体重のことを気にしながらも、大好きなパンを何個も買って、食べることがやめられない。そんな自分に涙するヤンネ。彼女をここまで追い込むのはなんなのか。 イラスト:JENNY JORDAHL / CAPPELENDAMM

規制への動きも

「日本と比べると、ノルウェーでは外見に対する社会や他者からの重圧をあまり感じることがなく暮らすことができて楽だな」と私は思うことがある。それでも、現地で生まれ育った人々と話していると、本人たちはそうは感じていないことがわかる。

ネット時代になり、美しく加工された他者の写真は国境を簡単に越え、目にすることが増えた。「ダイエットをしなきゃ」「もっと美しくありたい」「私はダメだ」。常に他人と比較してしまう重圧に多くの若者はさらされている。

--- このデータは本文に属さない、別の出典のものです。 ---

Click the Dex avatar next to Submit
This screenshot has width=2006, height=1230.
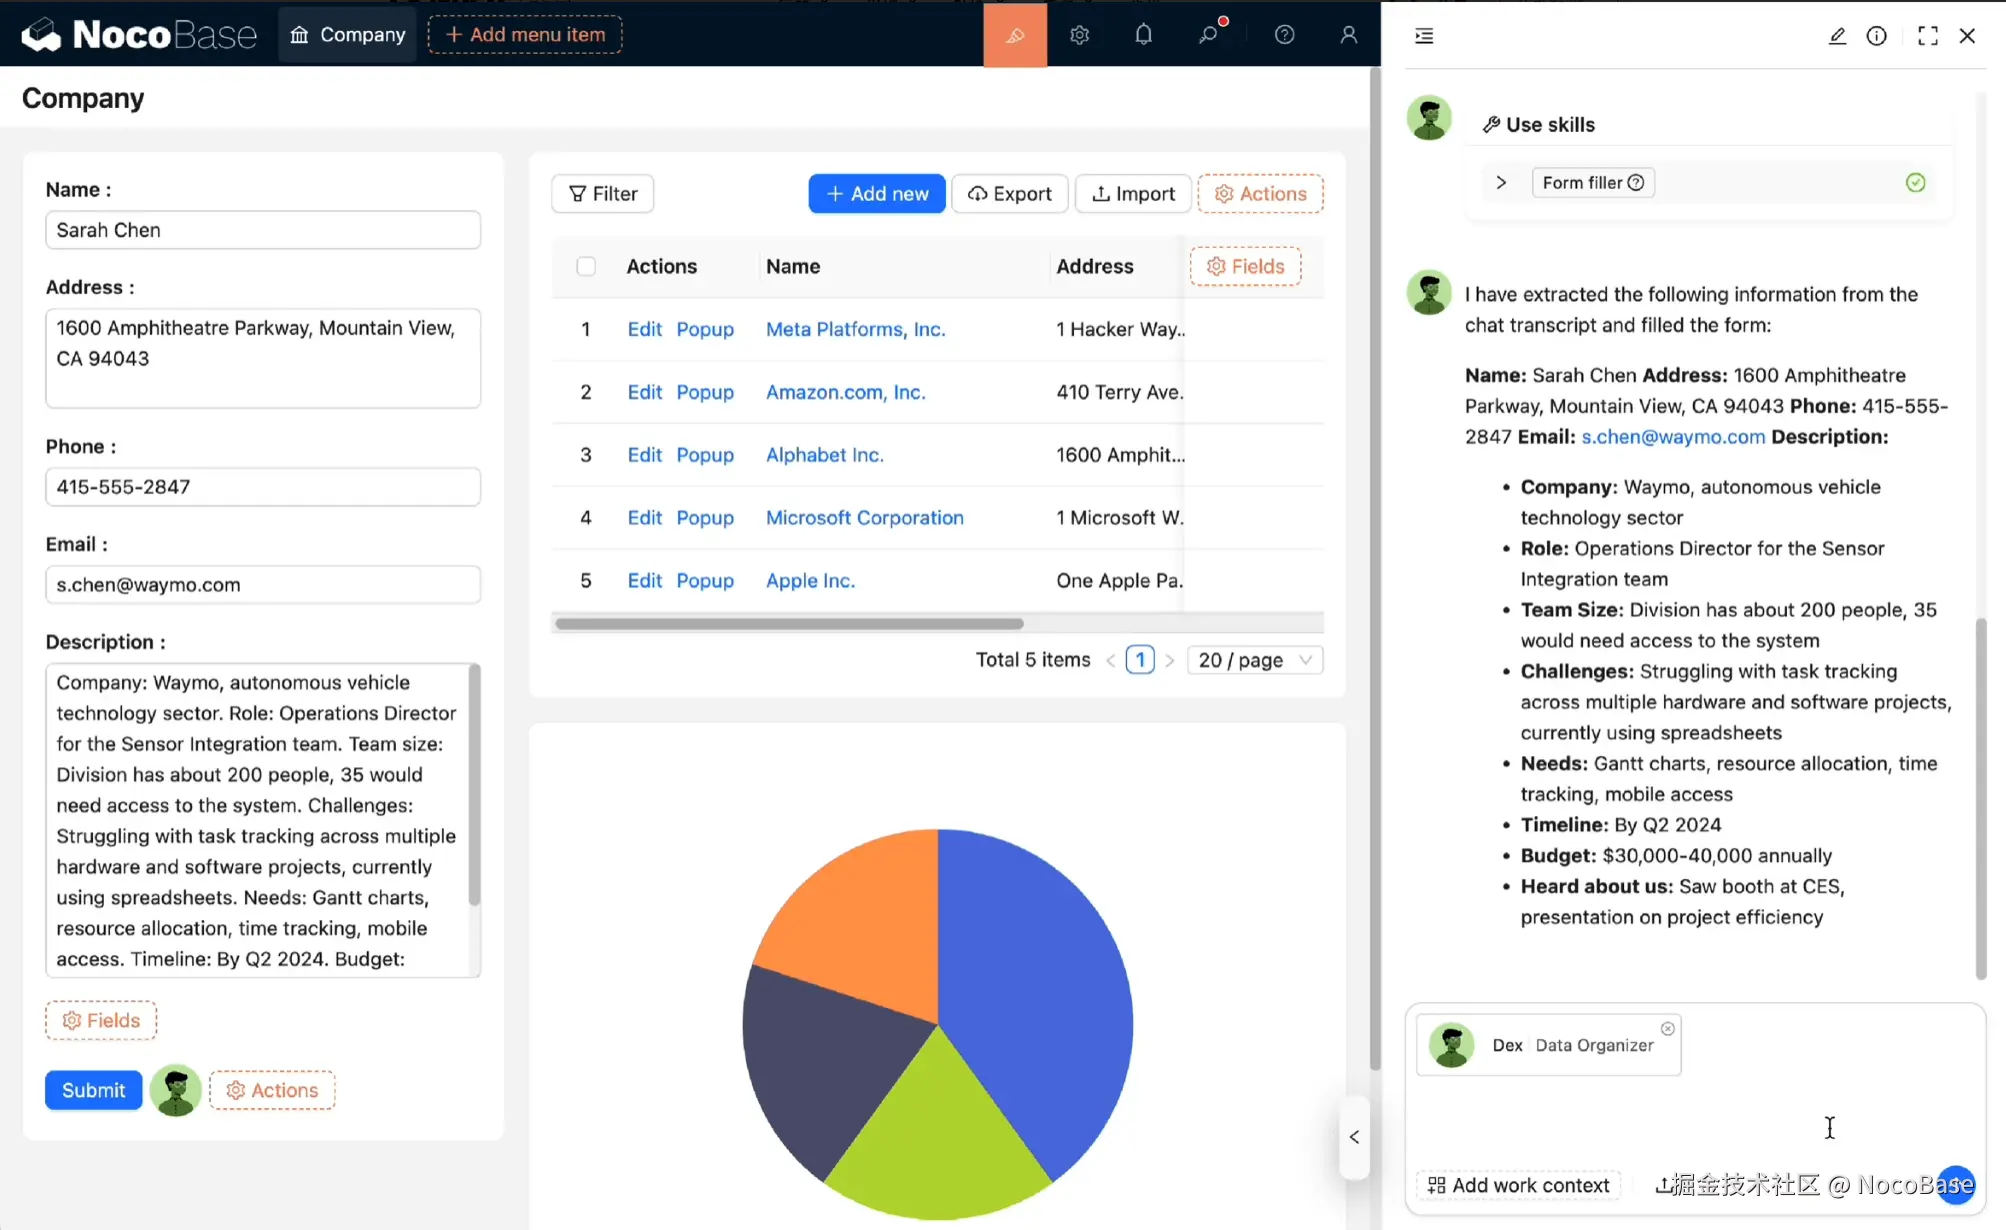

その精神的負荷はSNSの中で育たなかった大人には想像しがたいものだ。家庭にも、学校にも、メディアにも、そしてネットやSNSにもそんなきっかけはたくさん潜んでいるという。

コロナ禍は、若者の状況をさらに悪化させている。ノルウェー公共放送局NRKの特集では、自宅にいる時間が増えた若者たちの間で摂食障害が悪化しているという現実を伝えていた。最大手アフテンポステン紙も、通学時間が減った若いスポーツ家たちの間の摂食障害について報じた。どちらの記事でもコロナ禍での暮らしの変化による若者たちのメンタルヘルスの悪化が浮き彫りになっている。

「状況を改善するには政治と法の規制が必要だ」と、若者や政党の青年部、医療関係者、そしてブロガーやインフルエンサーでもある若い世代からの声は大きくなってきた。自治体や政治家は、過度に加工された広告や整形手術に関する規制にも乗り出し始めている。

「この社会問題をみんなで認識しよう」「まずは政治家が動いて」というのがノルウェーの社会課題の解決法だ。政治家に動いてもらう前にもできることはある。ひとりひとりが日々、自分自身や他人に発する言葉づかいを見直していくだけでも、小さな一歩になるのではないだろうか。ヨルダルさんの漫画にはそのためのヒントが潜んでいる気がする。